> [Supplied material]:
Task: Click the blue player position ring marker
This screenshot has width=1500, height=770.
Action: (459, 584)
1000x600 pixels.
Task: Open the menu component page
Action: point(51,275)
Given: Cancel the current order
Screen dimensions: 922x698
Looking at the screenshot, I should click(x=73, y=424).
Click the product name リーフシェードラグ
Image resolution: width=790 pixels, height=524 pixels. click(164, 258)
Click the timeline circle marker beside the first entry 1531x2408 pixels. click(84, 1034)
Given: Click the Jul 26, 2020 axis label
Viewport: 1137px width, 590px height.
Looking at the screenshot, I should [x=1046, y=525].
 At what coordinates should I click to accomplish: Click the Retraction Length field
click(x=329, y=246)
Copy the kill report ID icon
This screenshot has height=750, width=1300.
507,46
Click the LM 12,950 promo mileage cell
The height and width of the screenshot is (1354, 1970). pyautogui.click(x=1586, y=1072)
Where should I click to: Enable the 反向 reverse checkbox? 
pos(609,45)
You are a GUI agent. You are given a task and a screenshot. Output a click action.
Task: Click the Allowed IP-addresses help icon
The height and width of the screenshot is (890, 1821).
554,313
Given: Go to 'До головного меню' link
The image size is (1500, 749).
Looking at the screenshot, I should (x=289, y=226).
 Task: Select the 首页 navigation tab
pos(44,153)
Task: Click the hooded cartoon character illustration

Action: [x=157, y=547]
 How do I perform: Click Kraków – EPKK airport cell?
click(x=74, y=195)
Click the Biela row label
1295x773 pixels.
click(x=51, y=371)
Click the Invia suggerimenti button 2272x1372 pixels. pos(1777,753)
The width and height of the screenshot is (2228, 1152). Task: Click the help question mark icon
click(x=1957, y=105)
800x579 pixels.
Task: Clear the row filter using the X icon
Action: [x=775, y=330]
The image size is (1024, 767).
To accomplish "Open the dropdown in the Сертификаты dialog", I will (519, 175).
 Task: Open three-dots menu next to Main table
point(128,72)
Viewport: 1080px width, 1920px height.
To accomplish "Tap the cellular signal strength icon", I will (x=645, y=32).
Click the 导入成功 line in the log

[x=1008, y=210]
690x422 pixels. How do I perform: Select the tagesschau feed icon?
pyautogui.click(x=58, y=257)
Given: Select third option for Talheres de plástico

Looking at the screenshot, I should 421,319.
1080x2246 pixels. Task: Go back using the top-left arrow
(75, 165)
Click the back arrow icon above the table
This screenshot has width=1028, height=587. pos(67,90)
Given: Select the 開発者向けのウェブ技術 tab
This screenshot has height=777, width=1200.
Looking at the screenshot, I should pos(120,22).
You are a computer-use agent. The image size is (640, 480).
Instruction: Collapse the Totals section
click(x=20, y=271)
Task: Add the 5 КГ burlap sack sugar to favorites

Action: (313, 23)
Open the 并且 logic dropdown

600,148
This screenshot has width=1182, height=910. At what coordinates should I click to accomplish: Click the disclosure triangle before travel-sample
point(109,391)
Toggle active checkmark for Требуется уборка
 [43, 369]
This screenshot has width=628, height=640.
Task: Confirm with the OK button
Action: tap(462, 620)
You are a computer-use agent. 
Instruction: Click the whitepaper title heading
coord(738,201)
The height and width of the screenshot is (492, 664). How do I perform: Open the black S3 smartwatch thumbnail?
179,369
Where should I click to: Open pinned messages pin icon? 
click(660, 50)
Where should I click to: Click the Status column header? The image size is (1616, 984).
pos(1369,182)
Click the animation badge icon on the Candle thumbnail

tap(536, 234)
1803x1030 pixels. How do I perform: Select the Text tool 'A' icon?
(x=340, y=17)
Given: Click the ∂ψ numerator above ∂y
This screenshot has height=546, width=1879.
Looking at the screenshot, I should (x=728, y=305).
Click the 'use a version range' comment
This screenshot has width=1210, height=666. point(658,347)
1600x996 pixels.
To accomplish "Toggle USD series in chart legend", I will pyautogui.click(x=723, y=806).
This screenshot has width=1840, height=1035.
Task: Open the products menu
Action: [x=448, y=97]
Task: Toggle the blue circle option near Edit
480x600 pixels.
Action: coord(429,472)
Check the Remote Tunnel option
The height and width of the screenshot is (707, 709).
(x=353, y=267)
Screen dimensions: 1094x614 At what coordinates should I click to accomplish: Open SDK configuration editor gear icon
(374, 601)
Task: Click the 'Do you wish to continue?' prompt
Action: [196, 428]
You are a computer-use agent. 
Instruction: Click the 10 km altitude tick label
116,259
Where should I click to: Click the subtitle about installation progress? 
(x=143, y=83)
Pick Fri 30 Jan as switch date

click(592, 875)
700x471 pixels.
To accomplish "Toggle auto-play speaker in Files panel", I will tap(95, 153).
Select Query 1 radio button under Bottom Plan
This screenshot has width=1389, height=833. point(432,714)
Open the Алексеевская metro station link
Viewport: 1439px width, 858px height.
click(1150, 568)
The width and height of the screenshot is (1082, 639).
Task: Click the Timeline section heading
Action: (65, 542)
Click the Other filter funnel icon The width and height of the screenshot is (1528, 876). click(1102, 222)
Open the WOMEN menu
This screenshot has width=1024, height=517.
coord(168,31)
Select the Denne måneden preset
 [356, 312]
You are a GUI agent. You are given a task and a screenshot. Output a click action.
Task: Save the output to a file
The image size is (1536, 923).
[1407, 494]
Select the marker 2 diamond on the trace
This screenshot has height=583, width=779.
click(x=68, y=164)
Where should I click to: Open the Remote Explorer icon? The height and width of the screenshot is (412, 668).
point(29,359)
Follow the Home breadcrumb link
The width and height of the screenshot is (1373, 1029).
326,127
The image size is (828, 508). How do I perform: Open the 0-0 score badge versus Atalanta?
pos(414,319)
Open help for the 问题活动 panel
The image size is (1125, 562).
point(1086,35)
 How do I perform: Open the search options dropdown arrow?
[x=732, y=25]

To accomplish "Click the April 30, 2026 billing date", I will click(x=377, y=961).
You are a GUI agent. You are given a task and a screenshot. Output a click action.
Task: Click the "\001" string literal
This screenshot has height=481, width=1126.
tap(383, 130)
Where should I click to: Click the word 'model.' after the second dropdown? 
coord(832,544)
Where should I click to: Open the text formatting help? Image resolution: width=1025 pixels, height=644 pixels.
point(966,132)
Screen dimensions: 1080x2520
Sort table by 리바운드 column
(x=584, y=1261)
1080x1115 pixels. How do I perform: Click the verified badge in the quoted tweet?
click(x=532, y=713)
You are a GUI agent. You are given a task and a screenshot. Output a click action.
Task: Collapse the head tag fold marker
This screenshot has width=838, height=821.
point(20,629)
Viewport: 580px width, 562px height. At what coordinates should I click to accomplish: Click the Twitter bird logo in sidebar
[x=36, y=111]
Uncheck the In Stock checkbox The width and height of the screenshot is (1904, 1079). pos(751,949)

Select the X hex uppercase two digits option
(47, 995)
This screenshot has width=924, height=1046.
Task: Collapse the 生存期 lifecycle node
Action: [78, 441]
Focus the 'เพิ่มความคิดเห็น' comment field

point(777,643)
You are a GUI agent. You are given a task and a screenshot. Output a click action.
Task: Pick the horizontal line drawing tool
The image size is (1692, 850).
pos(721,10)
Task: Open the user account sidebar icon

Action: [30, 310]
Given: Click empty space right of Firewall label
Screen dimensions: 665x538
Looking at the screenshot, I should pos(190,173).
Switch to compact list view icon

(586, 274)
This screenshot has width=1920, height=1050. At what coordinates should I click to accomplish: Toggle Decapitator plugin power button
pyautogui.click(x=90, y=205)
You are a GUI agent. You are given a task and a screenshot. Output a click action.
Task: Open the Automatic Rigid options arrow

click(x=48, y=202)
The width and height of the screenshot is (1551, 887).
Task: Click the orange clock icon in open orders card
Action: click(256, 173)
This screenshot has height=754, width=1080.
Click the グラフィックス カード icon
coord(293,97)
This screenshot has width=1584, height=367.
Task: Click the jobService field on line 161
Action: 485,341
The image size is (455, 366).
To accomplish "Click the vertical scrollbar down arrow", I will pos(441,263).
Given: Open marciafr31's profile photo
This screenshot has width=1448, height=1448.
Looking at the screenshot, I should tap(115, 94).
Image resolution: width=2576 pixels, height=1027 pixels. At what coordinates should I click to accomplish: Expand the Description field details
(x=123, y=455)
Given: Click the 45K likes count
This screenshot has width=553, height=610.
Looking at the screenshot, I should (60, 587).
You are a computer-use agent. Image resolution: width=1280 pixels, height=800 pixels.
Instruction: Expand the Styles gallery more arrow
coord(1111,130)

> [Action item]: Reproduce exactly the lines from the one containing "This screenshot has width=553, height=610." through the last line of the records, both included, and nothing else.

> [Output]:
This screenshot has width=553, height=610.
Looking at the screenshot, I should (60, 587).
You are a computer-use agent. Image resolution: width=1280 pixels, height=800 pixels.
Instruction: Expand the Styles gallery more arrow
coord(1111,130)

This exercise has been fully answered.